§ **Task brief**
Print the data below verbatim, minus images.

§ **Given data**
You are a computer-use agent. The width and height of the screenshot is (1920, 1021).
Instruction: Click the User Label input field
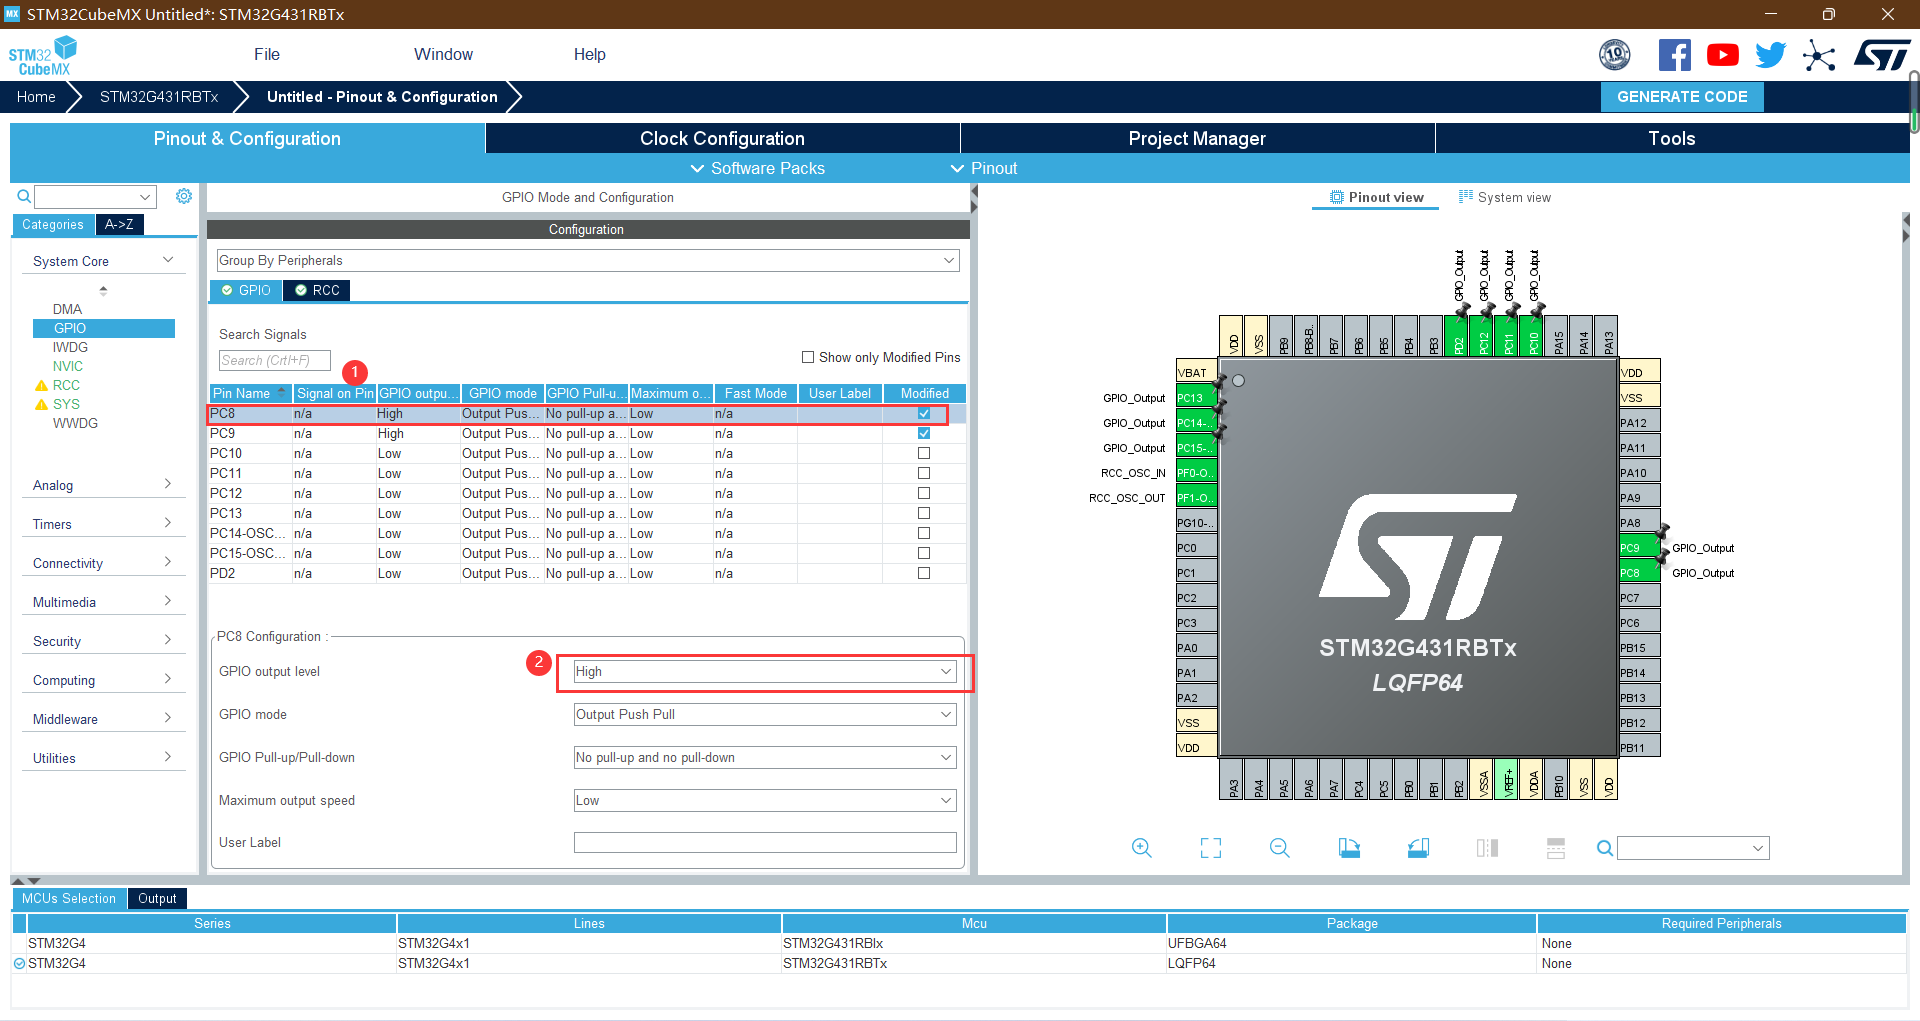point(763,842)
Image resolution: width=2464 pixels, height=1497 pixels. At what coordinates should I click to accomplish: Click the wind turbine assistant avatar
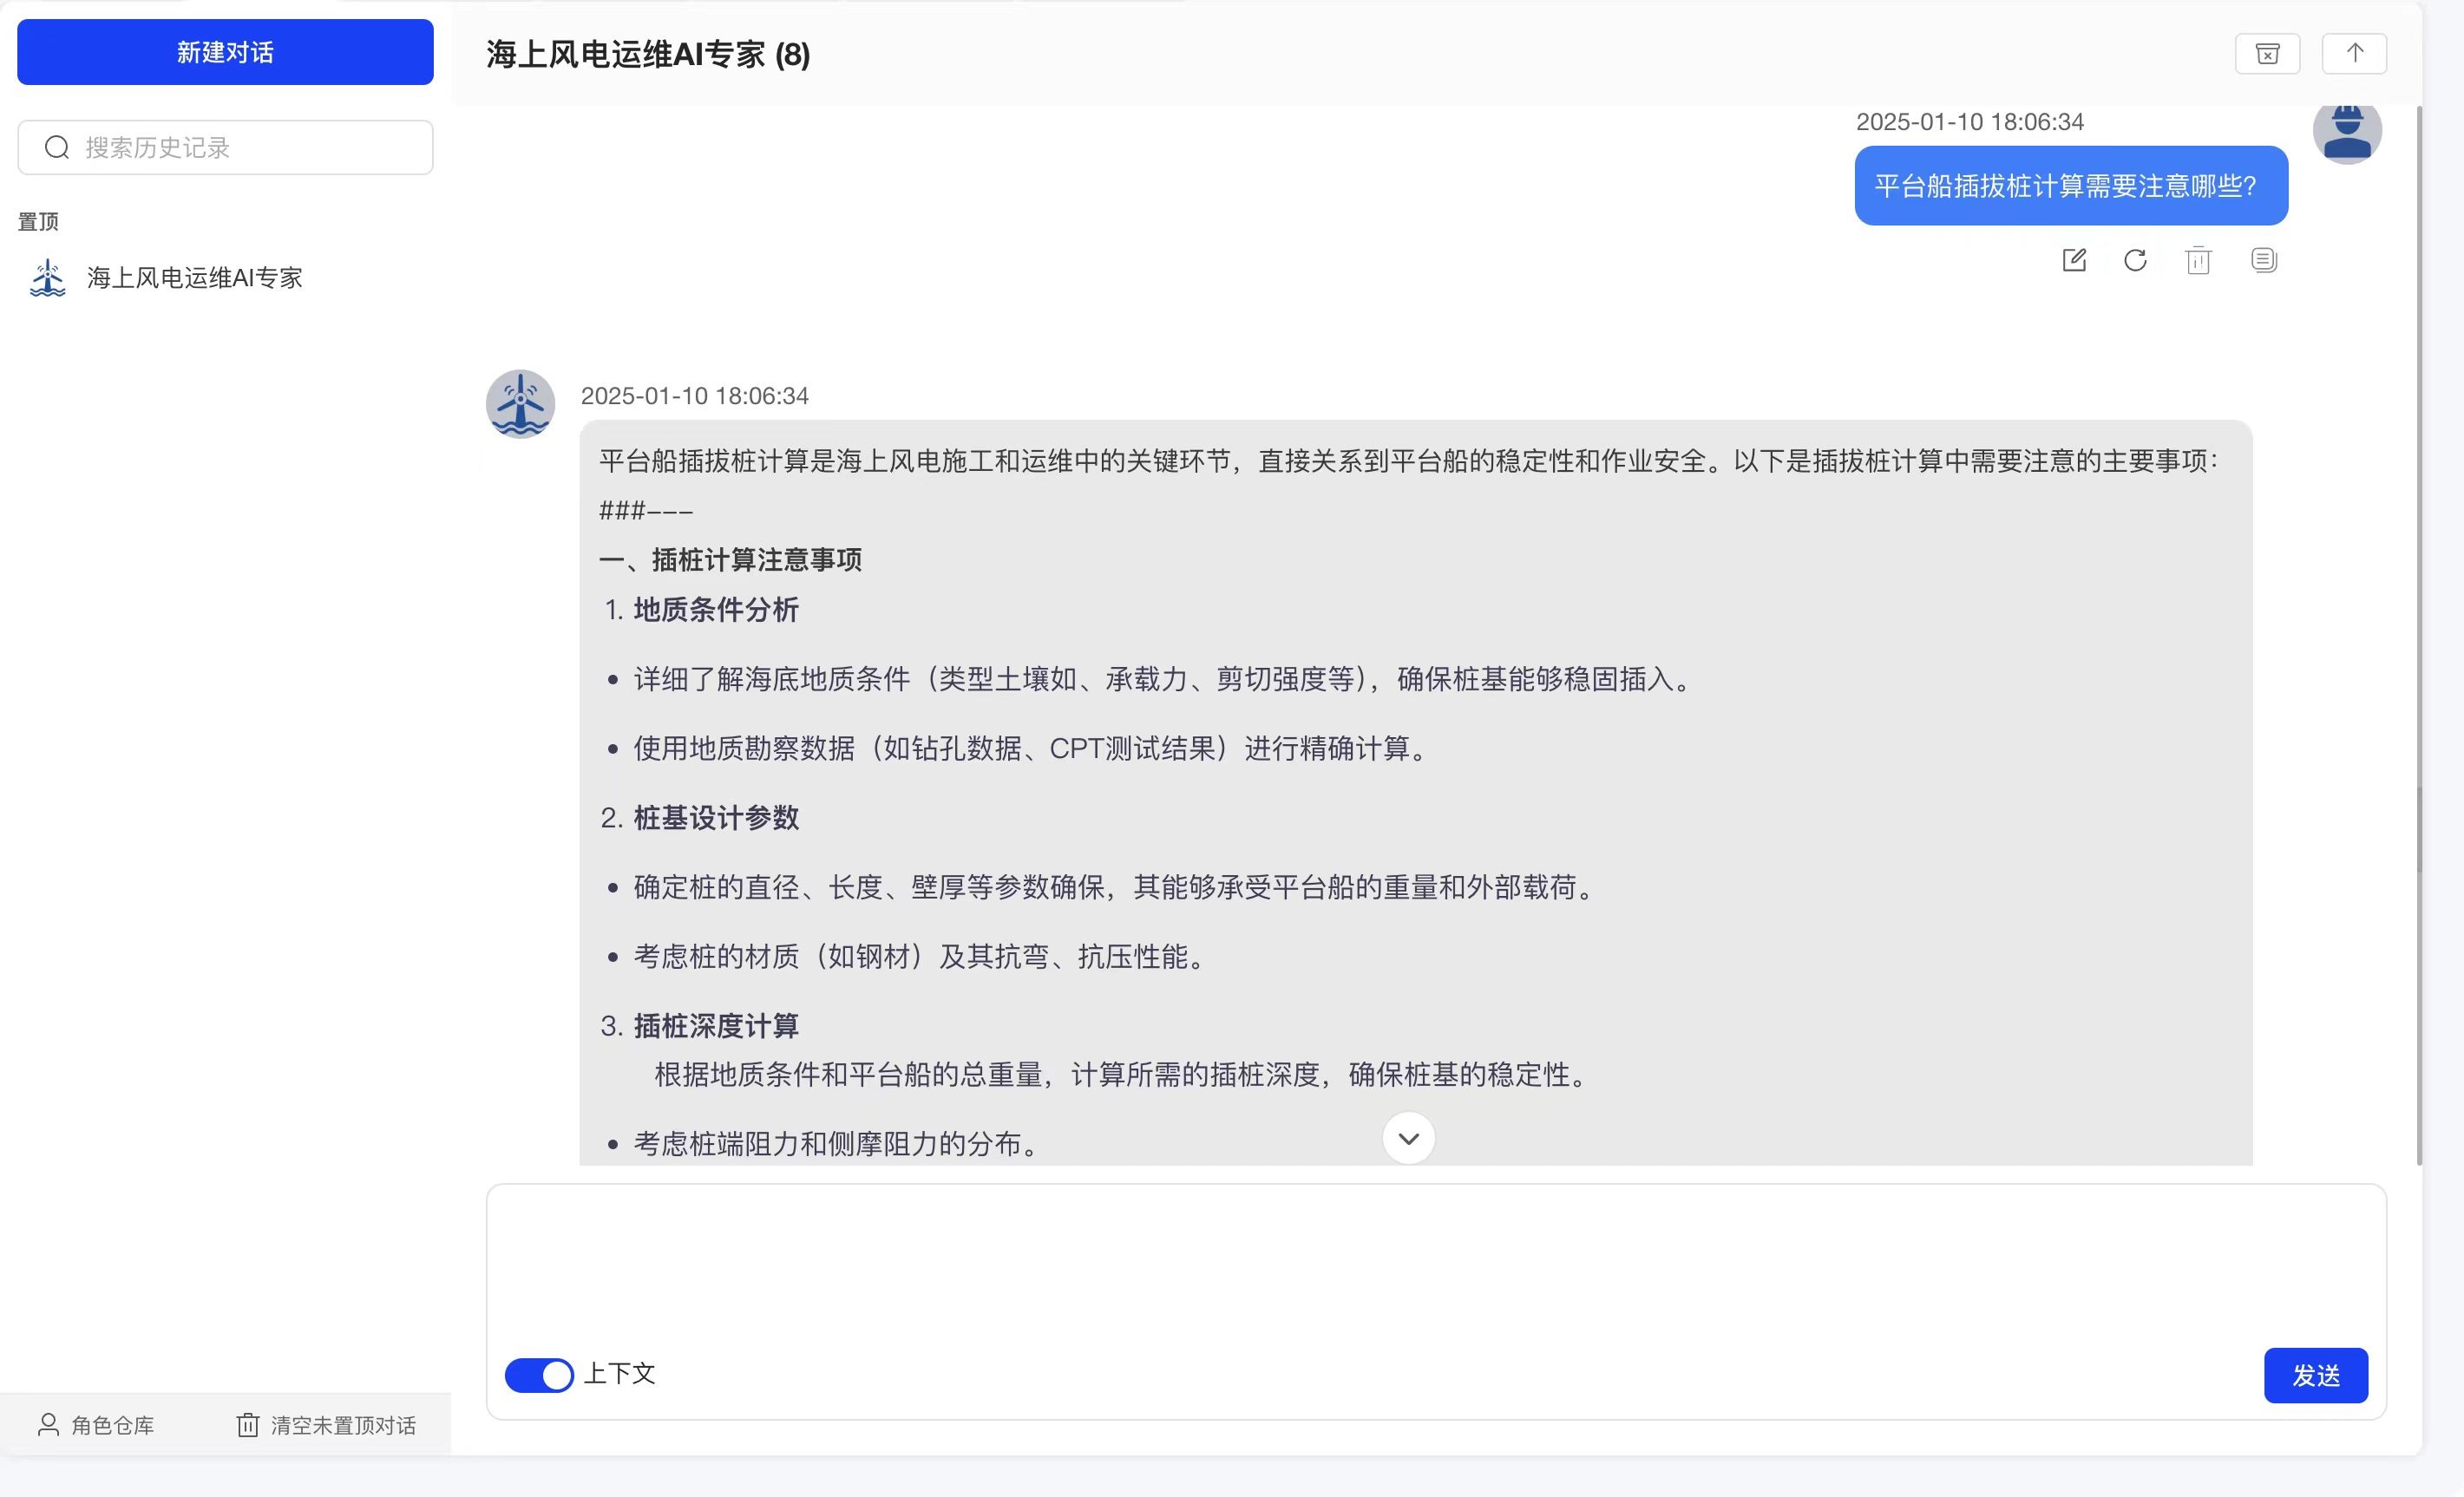pos(520,403)
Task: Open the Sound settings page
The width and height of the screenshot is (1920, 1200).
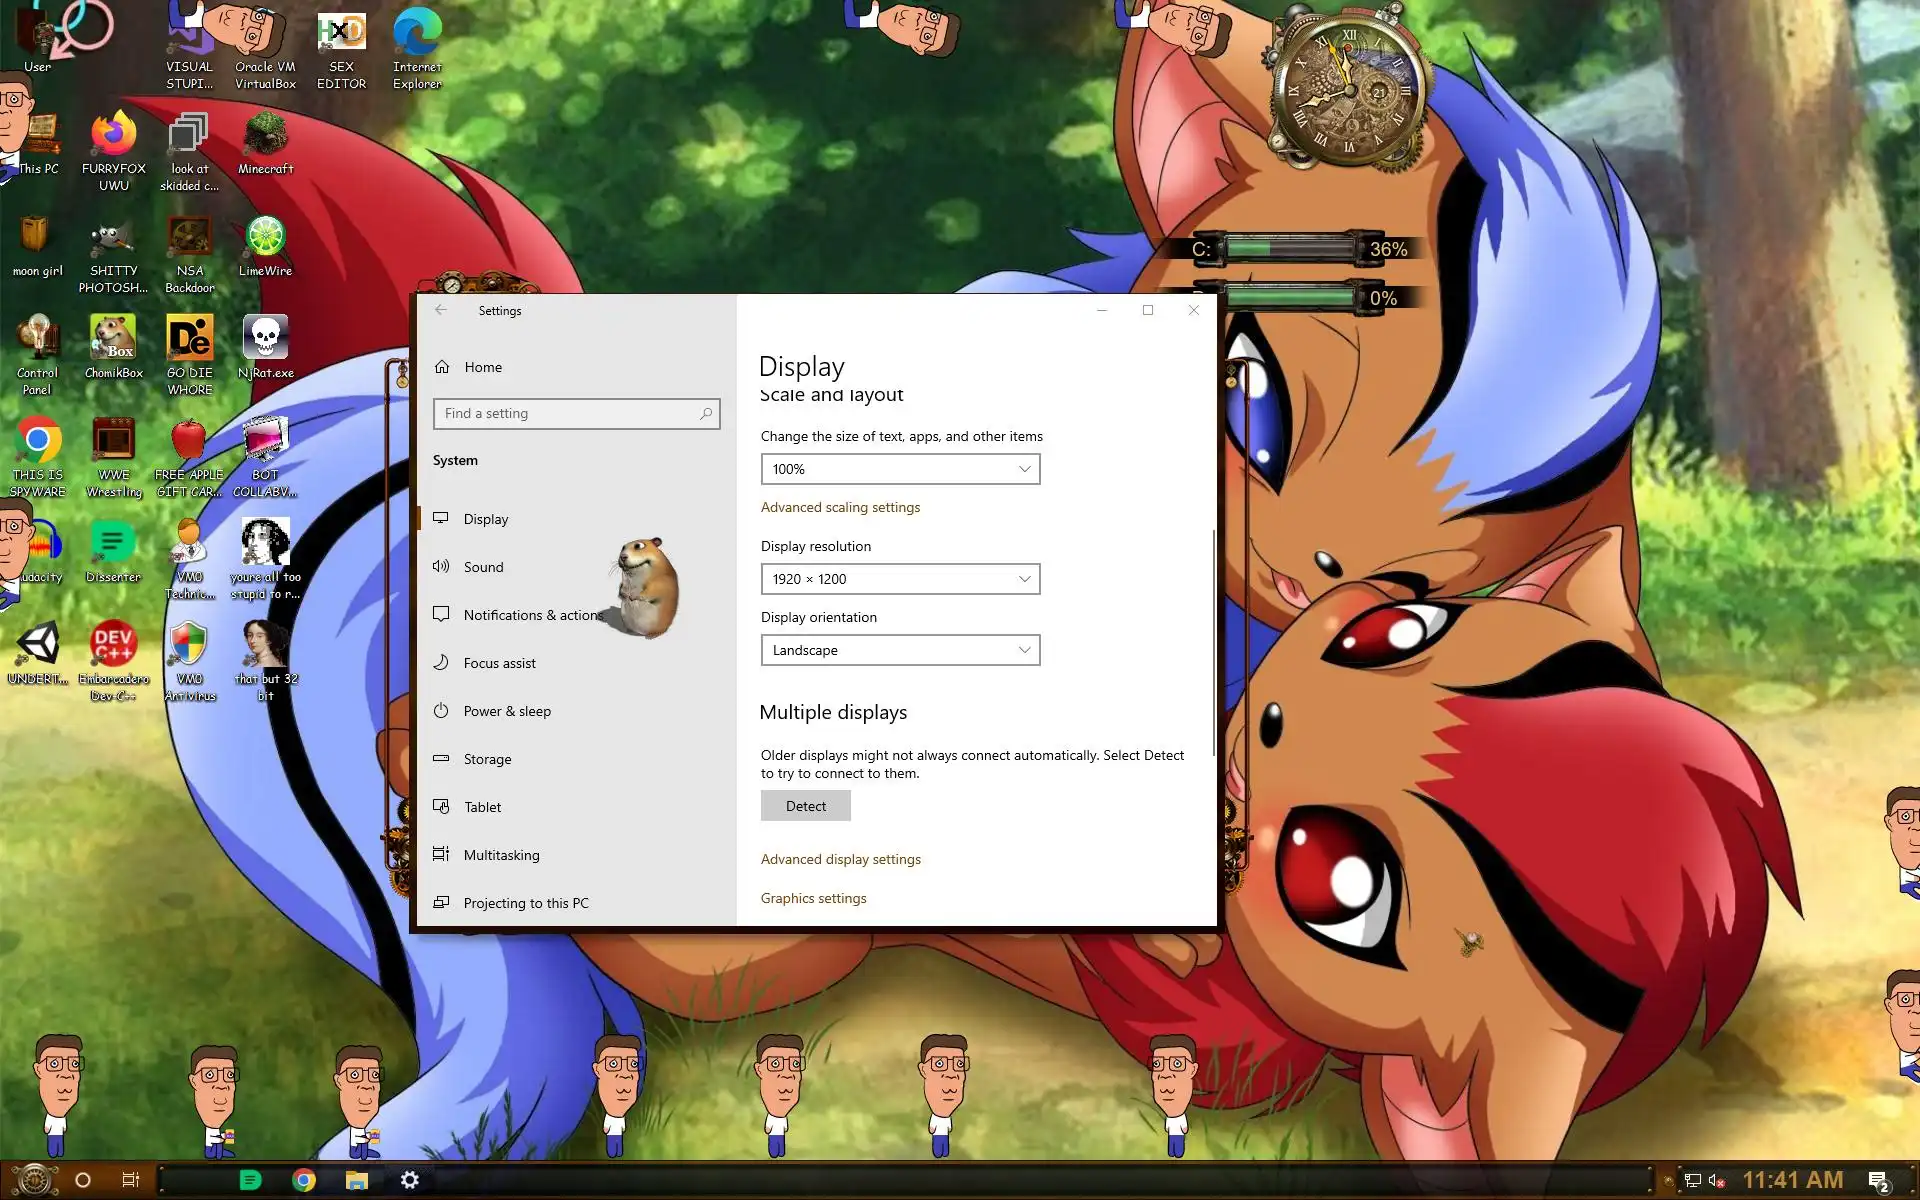Action: (483, 567)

§ **Completed exercise**
You are a computer-use agent. The width and height of the screenshot is (1920, 1021).
Instruction: Click the User Label input field
point(763,842)
Image resolution: width=2464 pixels, height=1497 pixels. At what coordinates should I click to accomplish: Click the wind turbine assistant avatar
pos(520,403)
Task: Open the Sound settings page
The width and height of the screenshot is (1920, 1200).
Action: (483, 567)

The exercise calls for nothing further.